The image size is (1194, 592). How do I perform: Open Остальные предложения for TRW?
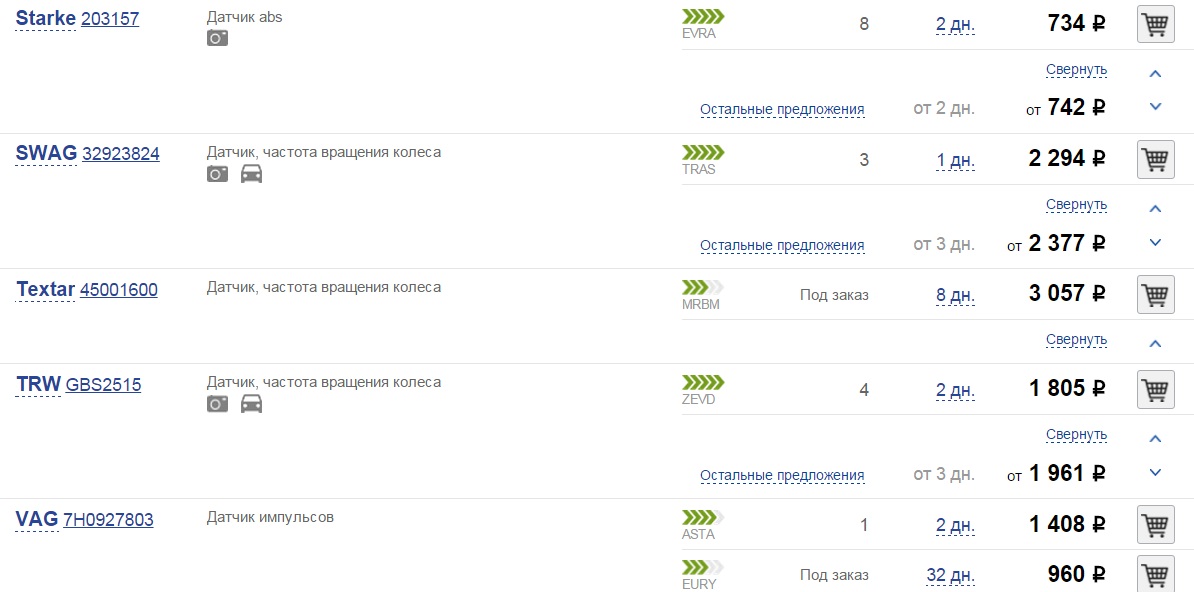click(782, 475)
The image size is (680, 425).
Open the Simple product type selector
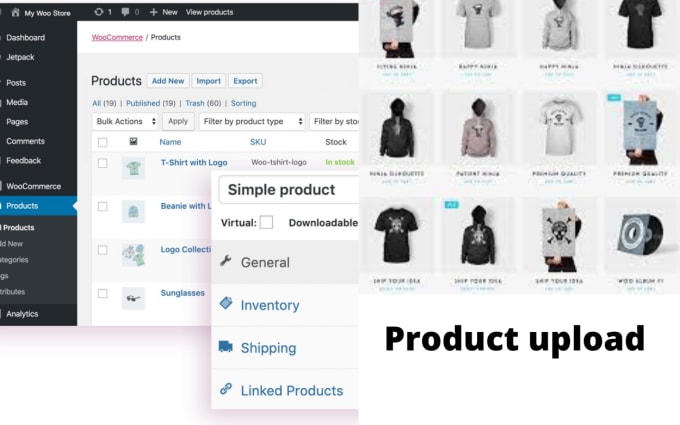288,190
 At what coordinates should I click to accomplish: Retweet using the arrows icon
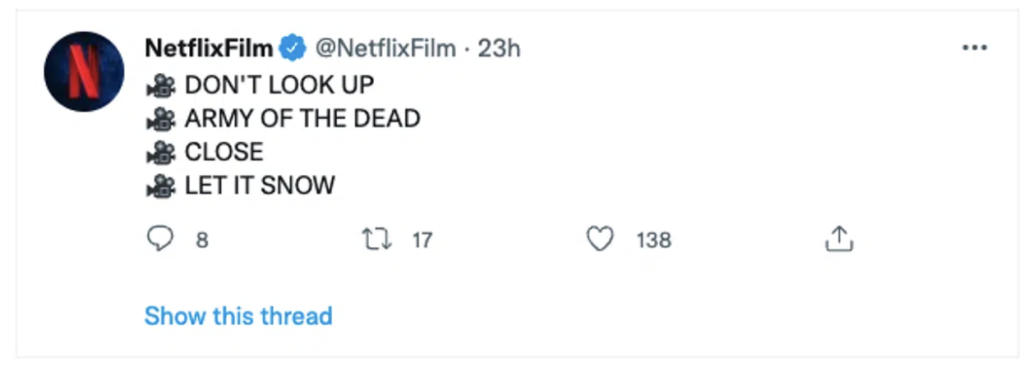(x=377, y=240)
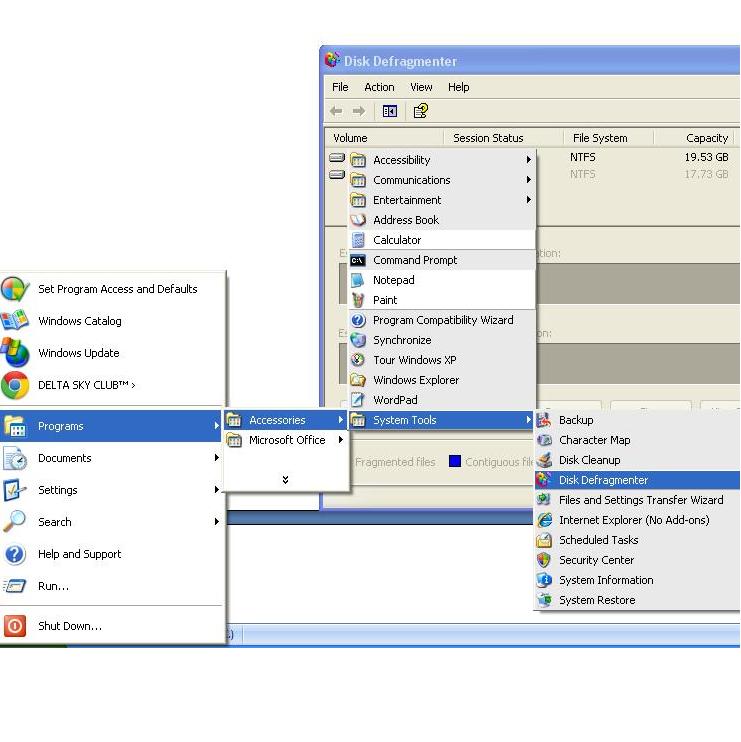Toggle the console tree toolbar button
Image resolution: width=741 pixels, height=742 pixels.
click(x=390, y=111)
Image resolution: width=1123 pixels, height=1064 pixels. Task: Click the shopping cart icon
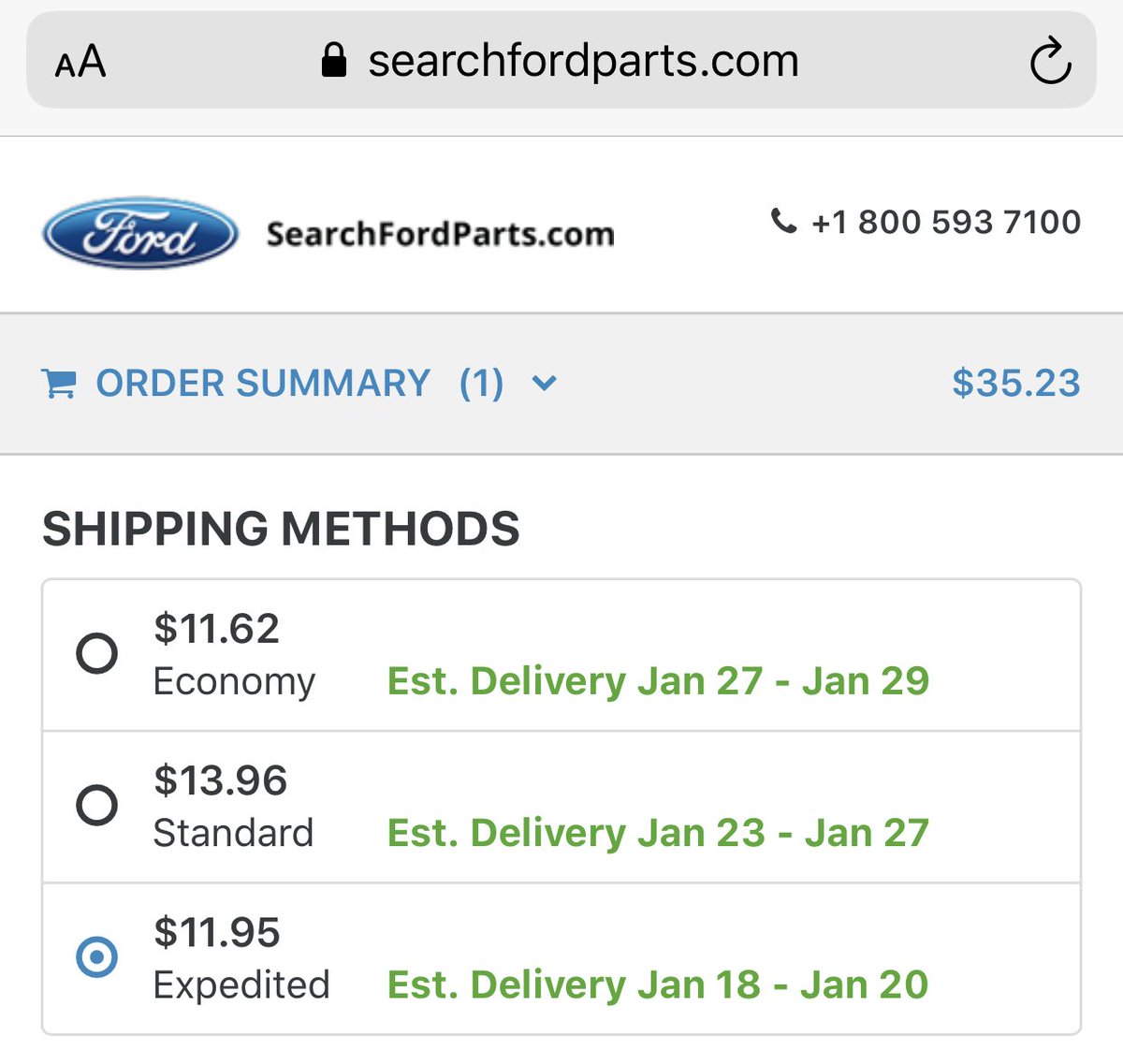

> **Problem details**: Reproduce the records above exactly, but only from the line containing "The image size is (680, 425)." through the last line, both included, and without any pictures.

> **The completed task**:
The image size is (680, 425).
Open the Simple product type selector
288,190
 At what coordinates should I click to accomplish: Retweet using the arrows icon
(x=377, y=240)
Toggle the console tree toolbar button
Image resolution: width=741 pixels, height=742 pixels.
click(x=390, y=111)
Image resolution: width=1123 pixels, height=1064 pixels. Task: Click the shopping cart icon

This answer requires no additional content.